[Problem to work on]
Present each line of the entries below that holds the word "Amid".

(Beginning of Records provided)

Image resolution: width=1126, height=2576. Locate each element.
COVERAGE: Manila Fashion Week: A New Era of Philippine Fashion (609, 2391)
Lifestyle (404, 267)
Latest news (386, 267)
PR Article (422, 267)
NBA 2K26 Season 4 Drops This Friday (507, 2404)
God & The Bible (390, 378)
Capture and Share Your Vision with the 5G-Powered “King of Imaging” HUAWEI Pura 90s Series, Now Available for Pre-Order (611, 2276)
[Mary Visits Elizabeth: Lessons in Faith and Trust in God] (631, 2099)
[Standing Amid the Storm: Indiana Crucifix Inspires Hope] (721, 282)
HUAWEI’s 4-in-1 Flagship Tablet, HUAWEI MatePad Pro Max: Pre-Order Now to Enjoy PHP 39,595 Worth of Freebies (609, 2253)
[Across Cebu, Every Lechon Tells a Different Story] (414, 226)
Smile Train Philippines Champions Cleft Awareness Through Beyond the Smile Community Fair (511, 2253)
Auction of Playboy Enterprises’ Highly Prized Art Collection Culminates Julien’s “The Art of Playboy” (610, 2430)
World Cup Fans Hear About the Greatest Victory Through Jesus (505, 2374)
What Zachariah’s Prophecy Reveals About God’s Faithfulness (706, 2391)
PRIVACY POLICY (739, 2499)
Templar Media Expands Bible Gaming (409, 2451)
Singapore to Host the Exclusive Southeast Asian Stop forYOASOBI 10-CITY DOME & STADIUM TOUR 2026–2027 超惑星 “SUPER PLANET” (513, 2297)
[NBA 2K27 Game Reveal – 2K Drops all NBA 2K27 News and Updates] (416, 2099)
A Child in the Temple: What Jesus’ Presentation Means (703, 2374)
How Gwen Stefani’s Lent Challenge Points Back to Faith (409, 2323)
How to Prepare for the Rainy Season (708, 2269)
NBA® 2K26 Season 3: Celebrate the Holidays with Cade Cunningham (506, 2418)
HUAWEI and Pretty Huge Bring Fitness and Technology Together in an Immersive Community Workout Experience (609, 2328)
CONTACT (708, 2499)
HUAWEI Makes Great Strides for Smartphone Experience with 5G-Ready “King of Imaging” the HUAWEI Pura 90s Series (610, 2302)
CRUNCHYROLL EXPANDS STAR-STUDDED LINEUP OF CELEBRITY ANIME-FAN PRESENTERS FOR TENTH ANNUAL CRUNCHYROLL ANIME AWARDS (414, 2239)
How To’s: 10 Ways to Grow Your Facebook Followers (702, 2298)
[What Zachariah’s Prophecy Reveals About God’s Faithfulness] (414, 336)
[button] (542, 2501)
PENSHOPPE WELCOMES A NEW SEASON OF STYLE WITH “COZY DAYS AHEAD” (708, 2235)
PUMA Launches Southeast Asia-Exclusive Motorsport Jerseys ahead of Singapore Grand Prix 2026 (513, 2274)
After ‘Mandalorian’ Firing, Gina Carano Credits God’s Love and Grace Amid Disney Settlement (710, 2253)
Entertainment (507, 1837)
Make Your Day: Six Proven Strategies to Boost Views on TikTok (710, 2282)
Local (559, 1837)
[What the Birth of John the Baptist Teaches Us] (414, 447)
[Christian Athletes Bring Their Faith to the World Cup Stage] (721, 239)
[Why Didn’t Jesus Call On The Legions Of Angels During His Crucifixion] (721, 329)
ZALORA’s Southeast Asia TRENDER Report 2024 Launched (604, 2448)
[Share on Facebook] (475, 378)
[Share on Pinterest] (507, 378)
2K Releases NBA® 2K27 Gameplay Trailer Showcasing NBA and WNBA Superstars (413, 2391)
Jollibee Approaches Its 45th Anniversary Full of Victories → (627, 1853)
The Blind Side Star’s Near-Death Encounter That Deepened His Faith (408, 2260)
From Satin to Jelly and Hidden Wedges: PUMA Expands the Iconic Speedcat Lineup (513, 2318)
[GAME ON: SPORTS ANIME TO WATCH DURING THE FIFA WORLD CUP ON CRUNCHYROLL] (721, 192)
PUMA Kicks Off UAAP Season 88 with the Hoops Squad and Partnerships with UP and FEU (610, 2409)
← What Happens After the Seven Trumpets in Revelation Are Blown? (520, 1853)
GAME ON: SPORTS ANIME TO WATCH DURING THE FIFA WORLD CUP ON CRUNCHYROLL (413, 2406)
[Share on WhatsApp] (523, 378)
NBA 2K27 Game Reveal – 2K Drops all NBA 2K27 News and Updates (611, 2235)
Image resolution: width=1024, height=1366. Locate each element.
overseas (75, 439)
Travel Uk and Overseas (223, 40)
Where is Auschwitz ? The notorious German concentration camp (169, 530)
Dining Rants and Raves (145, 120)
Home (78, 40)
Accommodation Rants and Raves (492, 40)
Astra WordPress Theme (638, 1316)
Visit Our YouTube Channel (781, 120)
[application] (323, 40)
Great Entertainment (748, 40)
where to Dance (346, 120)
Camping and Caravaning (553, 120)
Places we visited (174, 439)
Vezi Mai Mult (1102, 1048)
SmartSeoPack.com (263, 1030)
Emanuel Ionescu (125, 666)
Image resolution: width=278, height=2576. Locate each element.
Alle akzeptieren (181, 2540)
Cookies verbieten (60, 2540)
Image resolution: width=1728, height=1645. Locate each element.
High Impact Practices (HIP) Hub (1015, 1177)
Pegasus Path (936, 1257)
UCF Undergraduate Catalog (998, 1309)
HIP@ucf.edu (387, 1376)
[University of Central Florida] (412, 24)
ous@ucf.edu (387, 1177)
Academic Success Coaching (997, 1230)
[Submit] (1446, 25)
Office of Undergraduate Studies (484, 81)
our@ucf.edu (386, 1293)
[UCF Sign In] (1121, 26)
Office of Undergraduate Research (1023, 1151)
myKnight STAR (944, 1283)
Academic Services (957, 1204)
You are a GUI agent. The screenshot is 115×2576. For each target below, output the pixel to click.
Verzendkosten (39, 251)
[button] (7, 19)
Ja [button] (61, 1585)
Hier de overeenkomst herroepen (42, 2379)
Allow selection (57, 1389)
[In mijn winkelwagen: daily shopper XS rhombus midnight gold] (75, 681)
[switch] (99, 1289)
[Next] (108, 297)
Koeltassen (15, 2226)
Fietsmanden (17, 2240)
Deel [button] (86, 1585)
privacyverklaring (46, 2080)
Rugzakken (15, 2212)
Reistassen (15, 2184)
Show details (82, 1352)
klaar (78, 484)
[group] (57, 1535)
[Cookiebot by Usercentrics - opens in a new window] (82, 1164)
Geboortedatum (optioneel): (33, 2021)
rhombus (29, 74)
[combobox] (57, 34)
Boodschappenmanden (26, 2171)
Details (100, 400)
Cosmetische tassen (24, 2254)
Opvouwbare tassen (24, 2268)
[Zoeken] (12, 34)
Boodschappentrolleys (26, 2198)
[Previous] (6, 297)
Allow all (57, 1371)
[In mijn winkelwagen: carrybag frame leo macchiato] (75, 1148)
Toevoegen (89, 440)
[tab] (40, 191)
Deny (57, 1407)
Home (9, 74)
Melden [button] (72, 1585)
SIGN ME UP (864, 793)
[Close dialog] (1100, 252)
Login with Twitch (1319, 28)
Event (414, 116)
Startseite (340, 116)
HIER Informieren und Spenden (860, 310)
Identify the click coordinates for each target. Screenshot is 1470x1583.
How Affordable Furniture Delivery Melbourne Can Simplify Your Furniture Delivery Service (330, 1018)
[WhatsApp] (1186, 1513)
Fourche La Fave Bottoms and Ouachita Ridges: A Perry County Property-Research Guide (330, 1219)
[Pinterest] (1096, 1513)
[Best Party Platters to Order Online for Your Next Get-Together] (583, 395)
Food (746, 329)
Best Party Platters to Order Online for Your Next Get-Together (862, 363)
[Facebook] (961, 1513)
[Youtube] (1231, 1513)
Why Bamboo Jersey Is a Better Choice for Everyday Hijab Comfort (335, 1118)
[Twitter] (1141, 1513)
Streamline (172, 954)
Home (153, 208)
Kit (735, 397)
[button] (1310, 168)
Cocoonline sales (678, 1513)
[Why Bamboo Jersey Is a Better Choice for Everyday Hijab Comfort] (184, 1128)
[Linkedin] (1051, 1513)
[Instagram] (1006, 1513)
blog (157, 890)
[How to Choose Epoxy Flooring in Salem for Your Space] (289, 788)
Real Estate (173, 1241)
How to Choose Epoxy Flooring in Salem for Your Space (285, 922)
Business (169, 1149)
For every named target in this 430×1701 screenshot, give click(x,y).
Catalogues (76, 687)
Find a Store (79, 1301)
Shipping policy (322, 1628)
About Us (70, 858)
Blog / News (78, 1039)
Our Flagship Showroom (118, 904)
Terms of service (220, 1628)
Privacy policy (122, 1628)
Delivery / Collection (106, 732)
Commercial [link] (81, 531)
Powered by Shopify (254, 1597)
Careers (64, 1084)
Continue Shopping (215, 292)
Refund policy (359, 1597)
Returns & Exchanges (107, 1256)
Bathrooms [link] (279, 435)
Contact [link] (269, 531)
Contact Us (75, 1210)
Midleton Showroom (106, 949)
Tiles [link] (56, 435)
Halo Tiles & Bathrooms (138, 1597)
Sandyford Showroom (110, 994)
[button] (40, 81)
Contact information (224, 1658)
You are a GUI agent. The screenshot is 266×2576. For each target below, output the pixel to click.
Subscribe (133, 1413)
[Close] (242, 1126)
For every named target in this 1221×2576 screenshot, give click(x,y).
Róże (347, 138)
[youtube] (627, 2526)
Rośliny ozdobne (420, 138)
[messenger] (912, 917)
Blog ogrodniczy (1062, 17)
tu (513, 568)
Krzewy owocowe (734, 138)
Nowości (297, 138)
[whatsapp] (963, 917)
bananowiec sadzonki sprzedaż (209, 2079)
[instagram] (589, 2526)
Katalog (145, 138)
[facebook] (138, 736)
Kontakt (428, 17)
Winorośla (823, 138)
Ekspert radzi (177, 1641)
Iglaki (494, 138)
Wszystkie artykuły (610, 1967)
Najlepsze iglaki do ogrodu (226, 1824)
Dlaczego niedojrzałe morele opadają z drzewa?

(End of Records provided)

[Your response]
[Standing Amid the Storm: Indiana Crucifix Inspires Hope] (721, 282)
After ‘Mandalorian’ Firing, Gina Carano Credits God’s Love and Grace Amid Disney Settlement (710, 2253)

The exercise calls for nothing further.